Repeat all the lines below exactly, but omit the pictures.

━━━ RECORDS FOR THIS EXERCISE

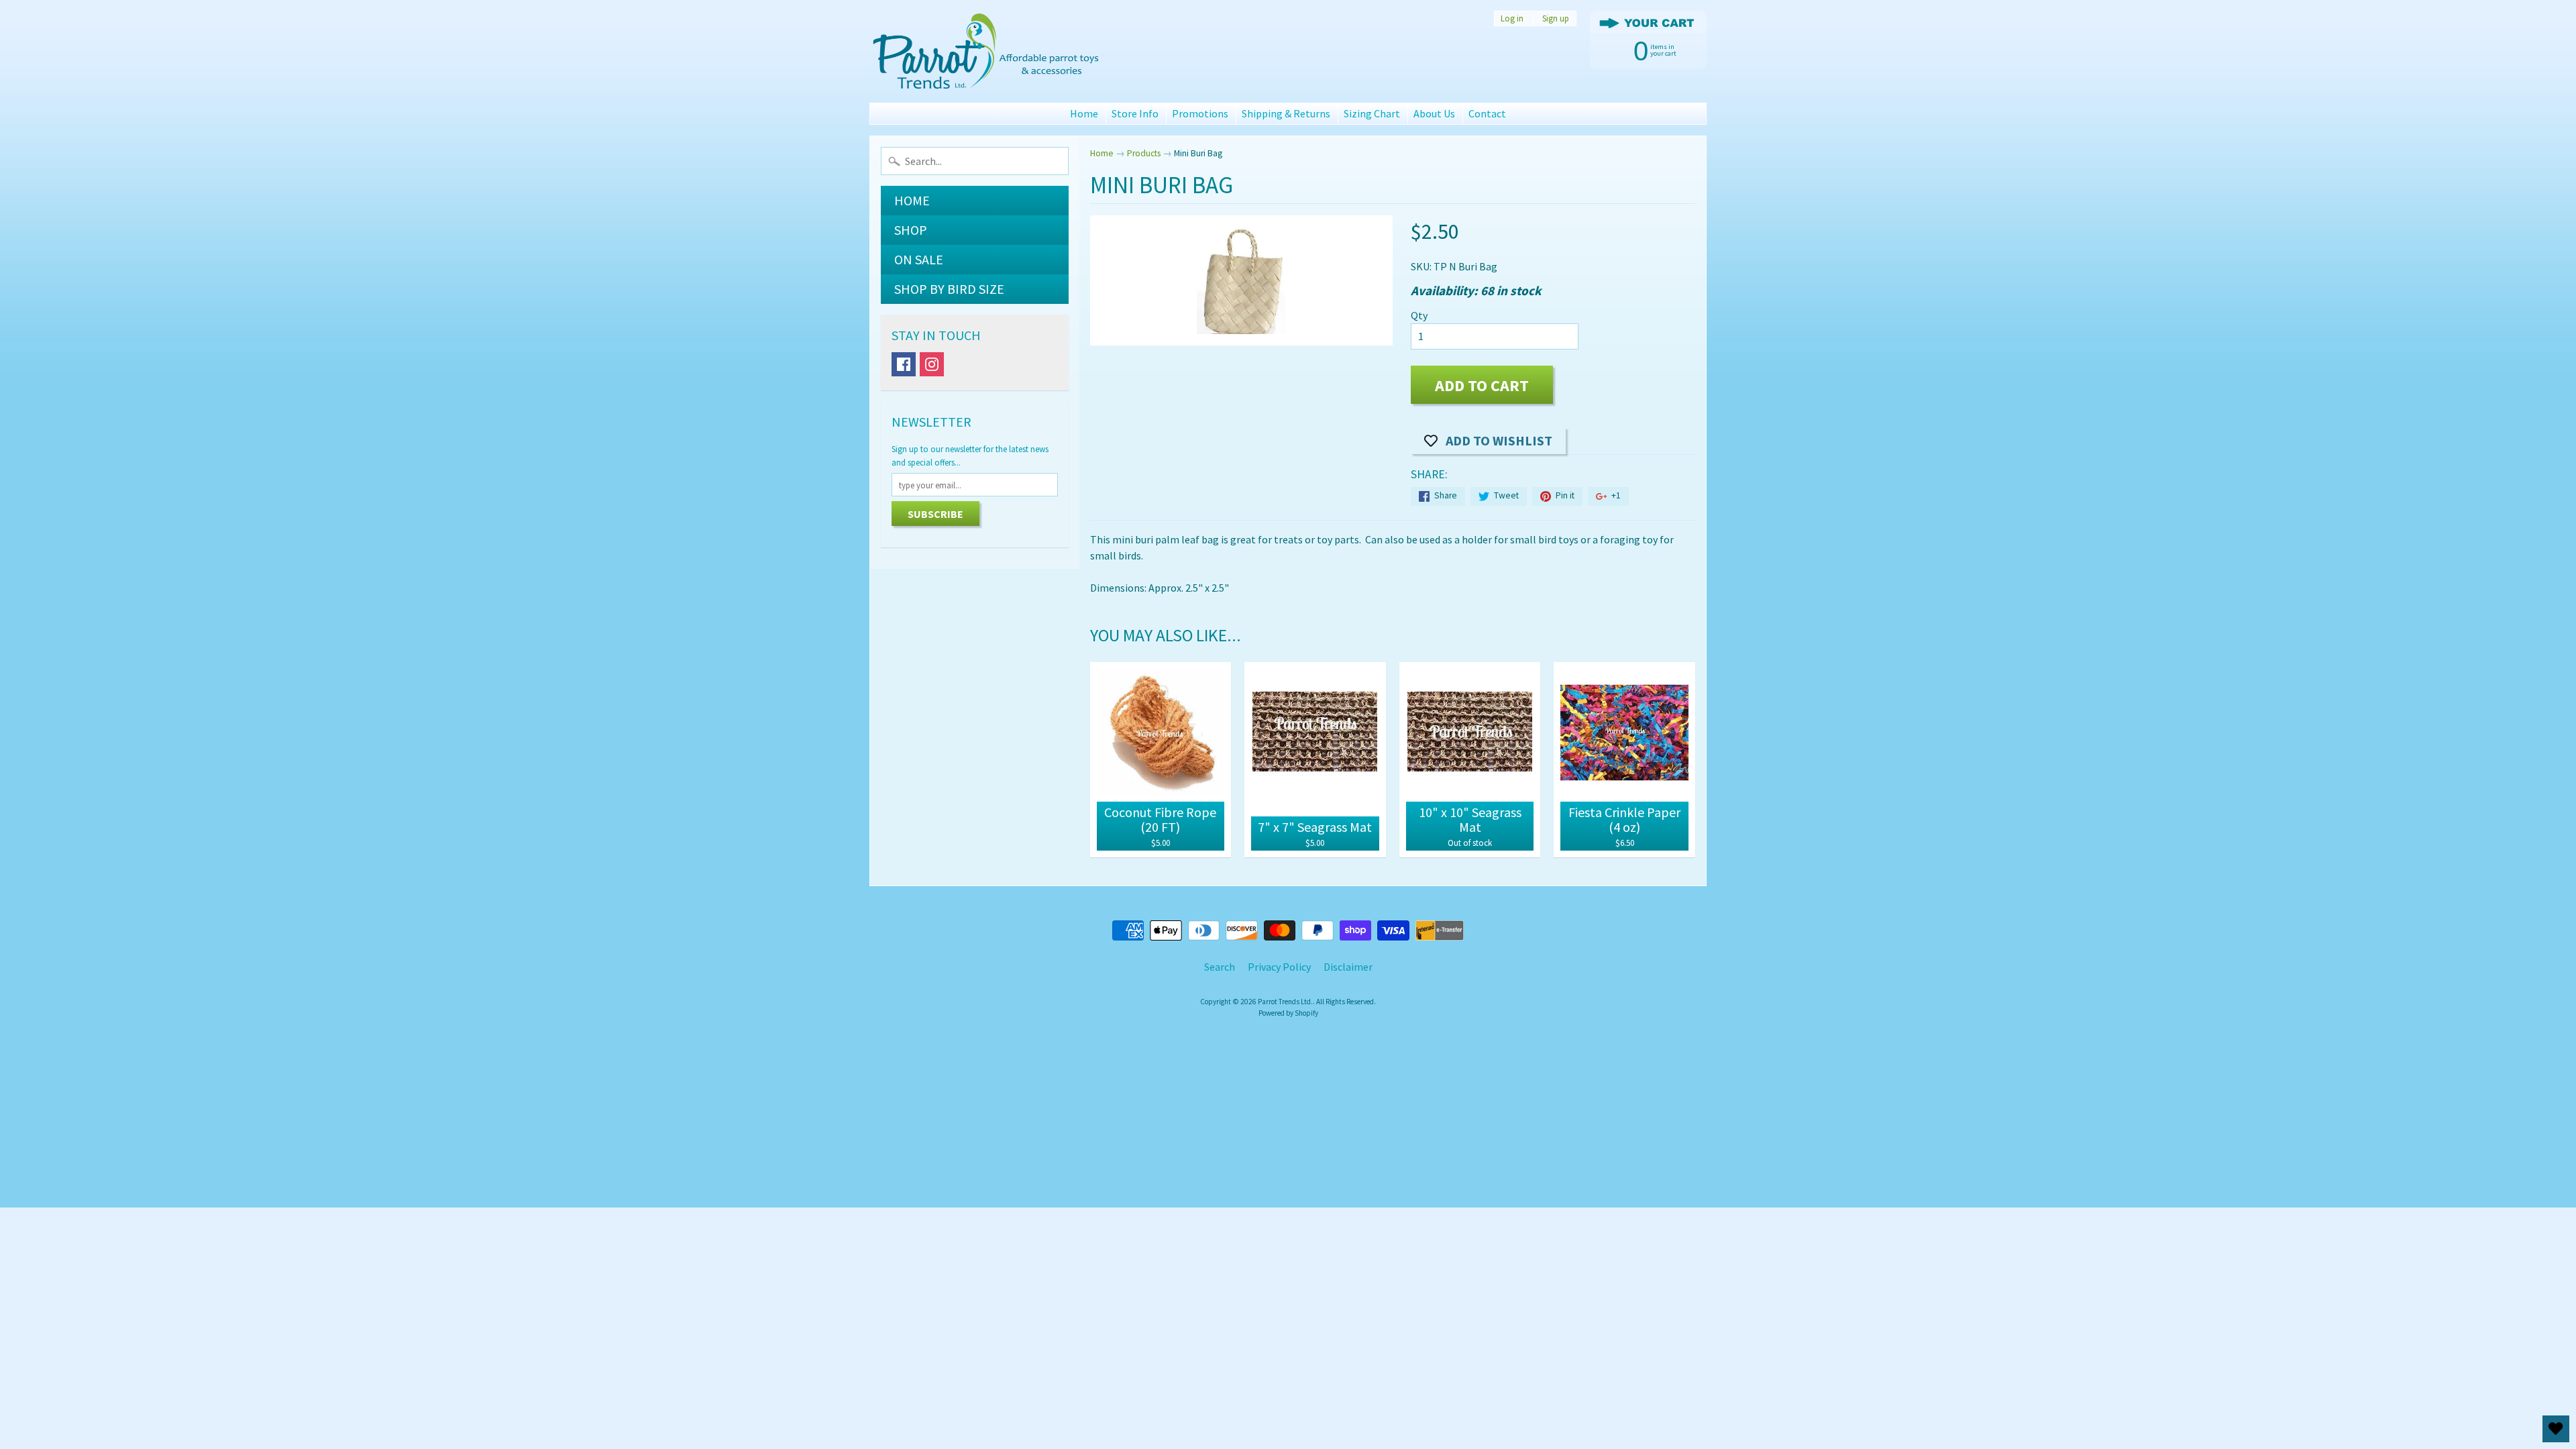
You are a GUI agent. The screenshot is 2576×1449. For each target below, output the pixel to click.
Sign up (1555, 18)
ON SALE (918, 259)
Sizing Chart (1372, 113)
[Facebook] (904, 364)
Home (1084, 113)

━━━━━━

OUTPUT:
You are a GUI agent. The screenshot is 2576×1449. For each target below, output the pixel to click.
Sign up (1555, 18)
ON SALE (918, 259)
Sizing Chart (1372, 113)
[Facebook] (904, 364)
Home (1084, 113)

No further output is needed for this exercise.